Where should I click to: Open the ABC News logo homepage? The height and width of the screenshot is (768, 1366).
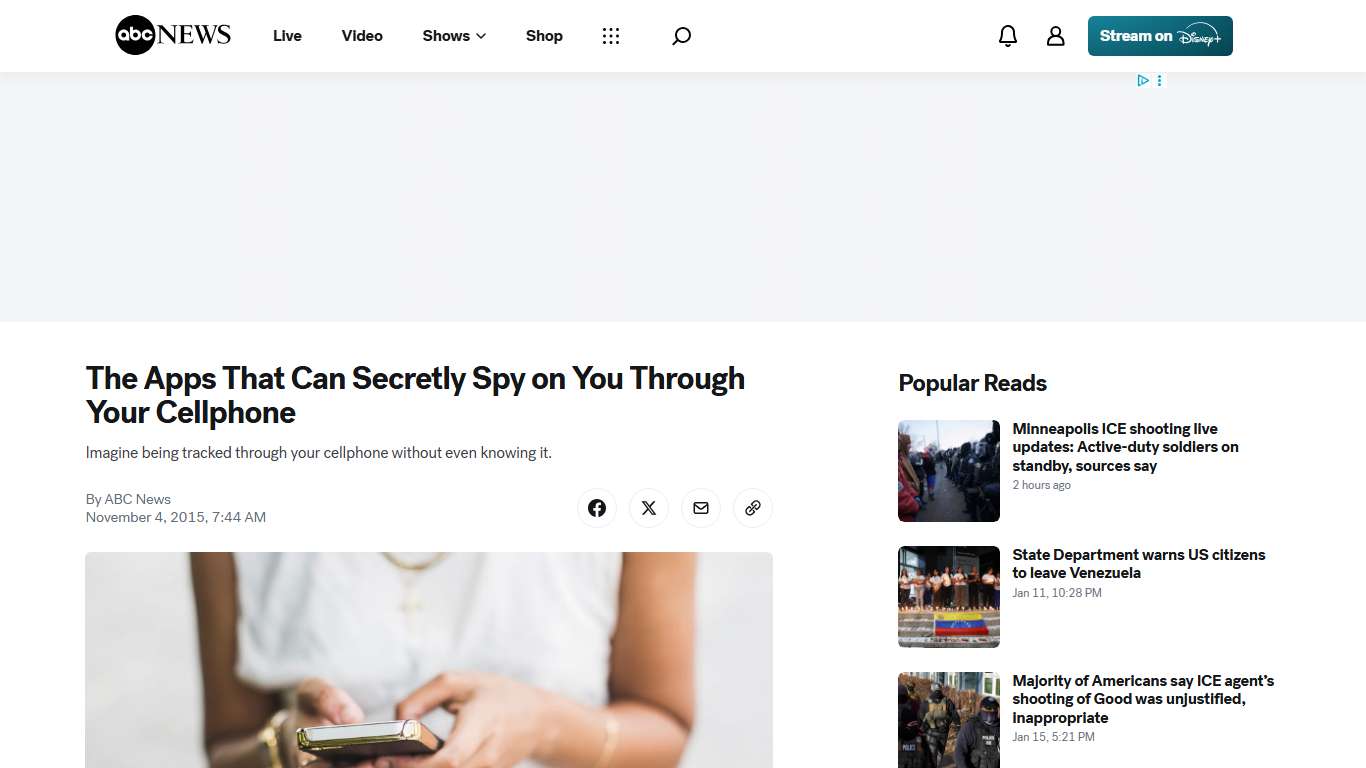pos(173,35)
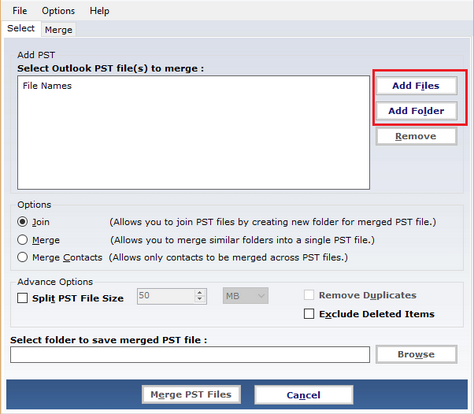
Task: Click the Add Files button
Action: click(x=416, y=86)
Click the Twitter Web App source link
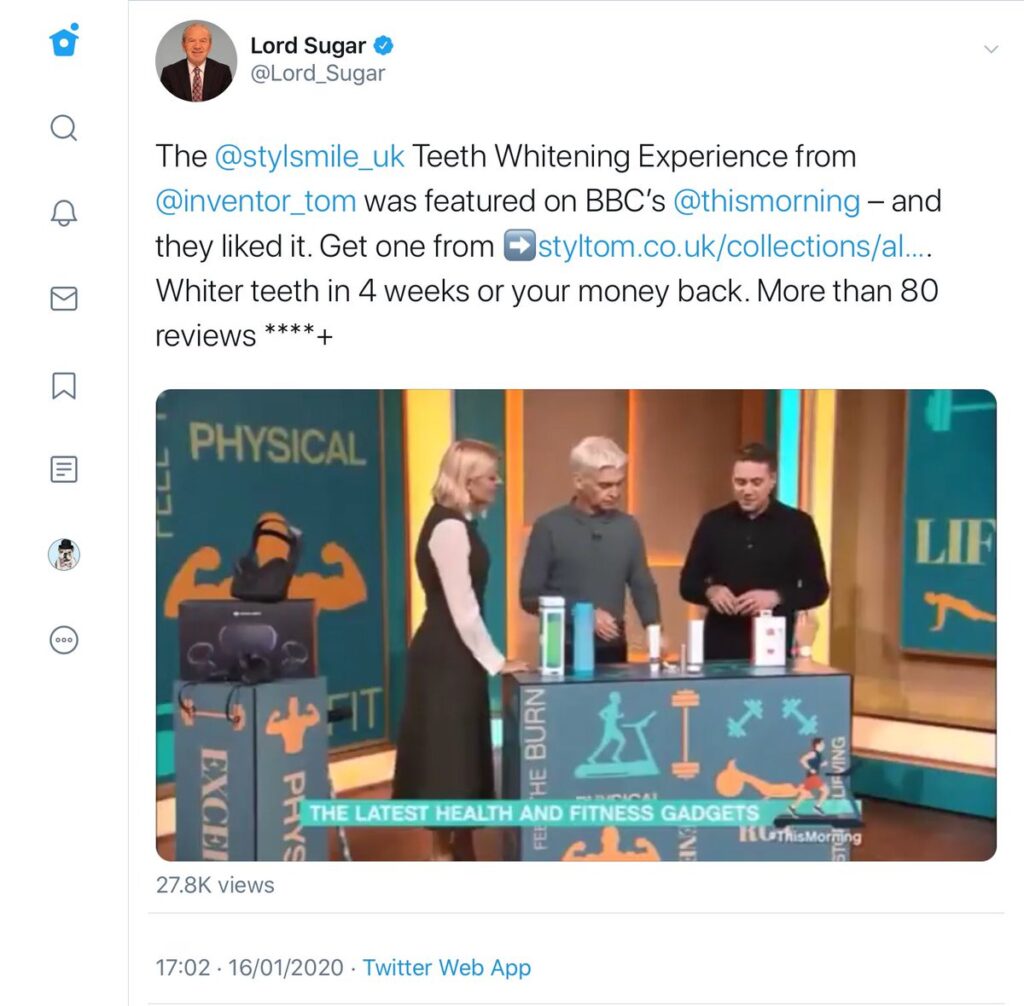Viewport: 1024px width, 1006px height. 447,967
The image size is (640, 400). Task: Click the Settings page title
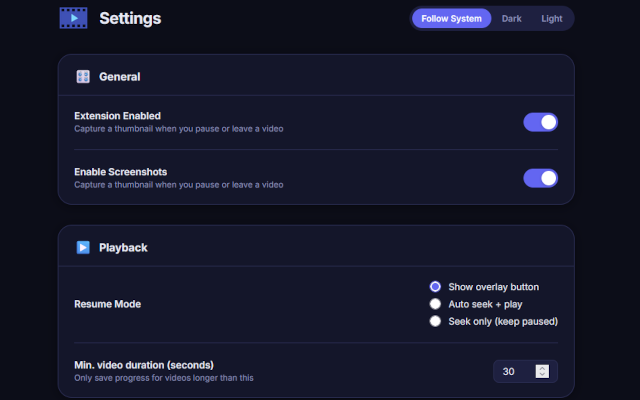tap(130, 18)
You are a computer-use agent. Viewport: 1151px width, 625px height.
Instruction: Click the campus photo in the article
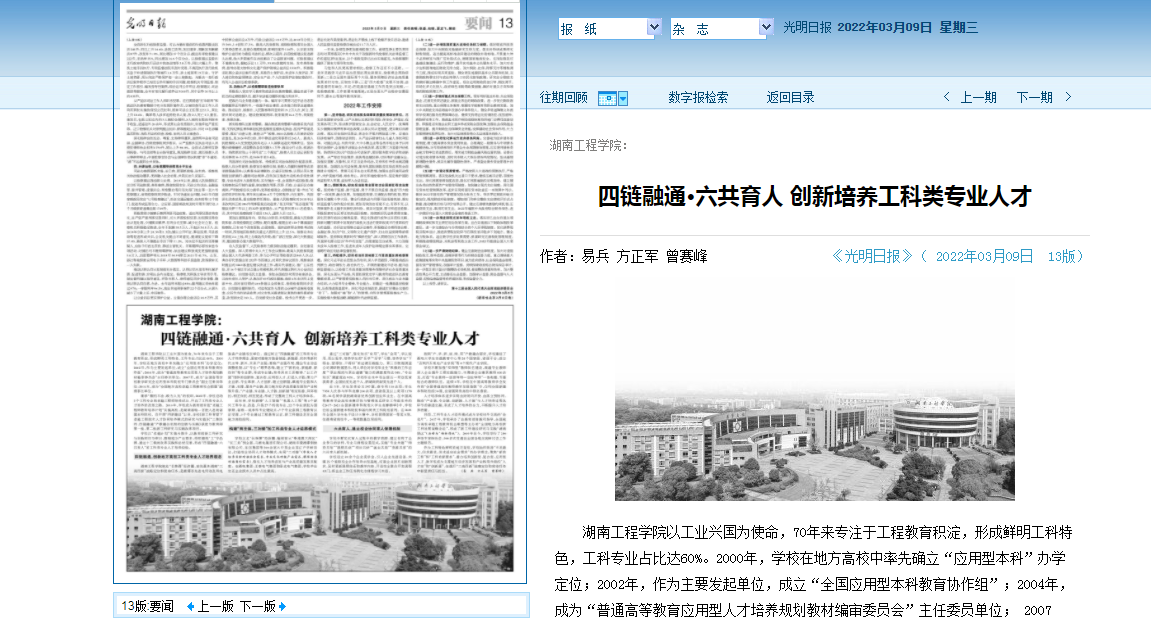[814, 445]
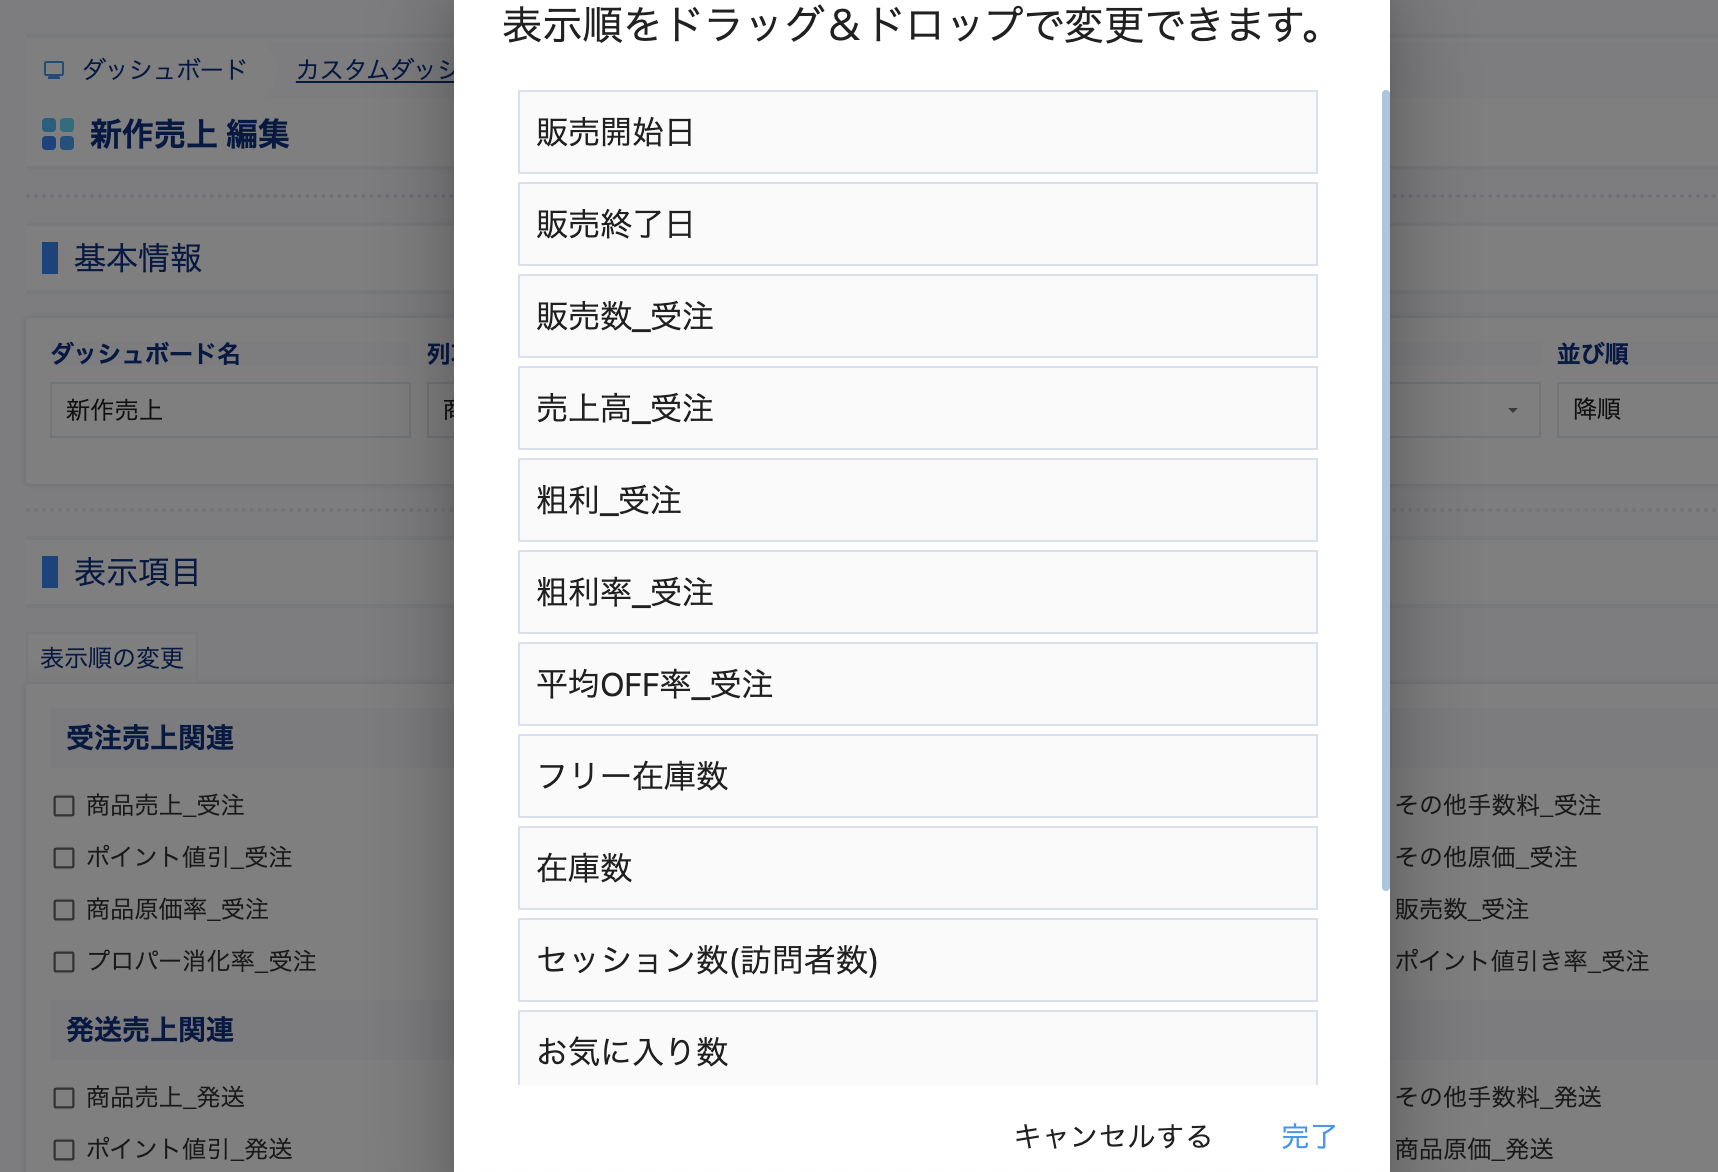This screenshot has width=1718, height=1172.
Task: Click the ダッシュボード名 input field
Action: (x=230, y=410)
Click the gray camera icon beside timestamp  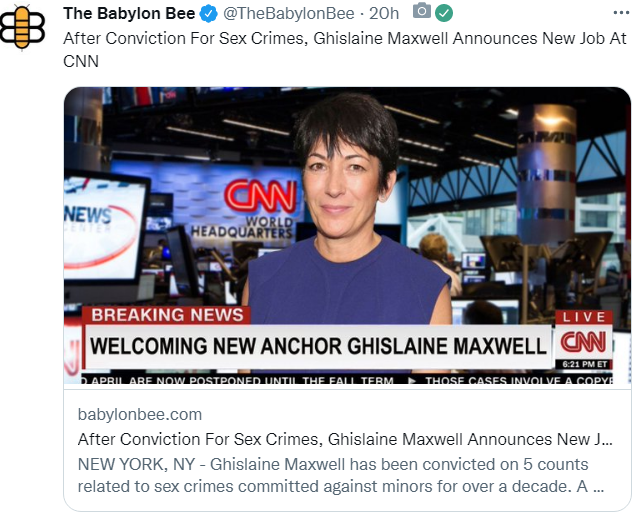click(x=422, y=11)
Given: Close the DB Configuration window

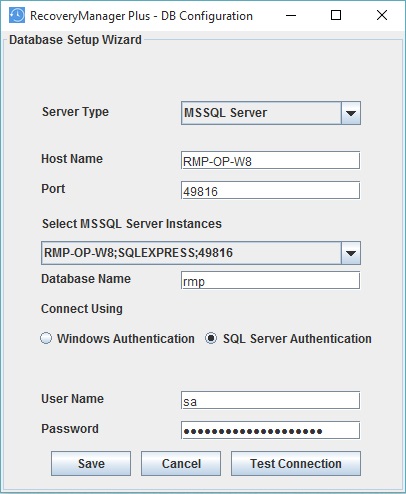Looking at the screenshot, I should tap(382, 15).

-*-

_YOUR GOAL_. Give back, exactly and without pictures, the stretch of the records above from the line containing "The image size" through the line containing "You are a computer-use", with both end lines included.

_RESULT OF THIS EXERCISE_.
The image size is (640, 400). Task: Click the Settings page title
tap(130, 18)
You are a computer-use agent. Viewport: 1151px width, 625px height.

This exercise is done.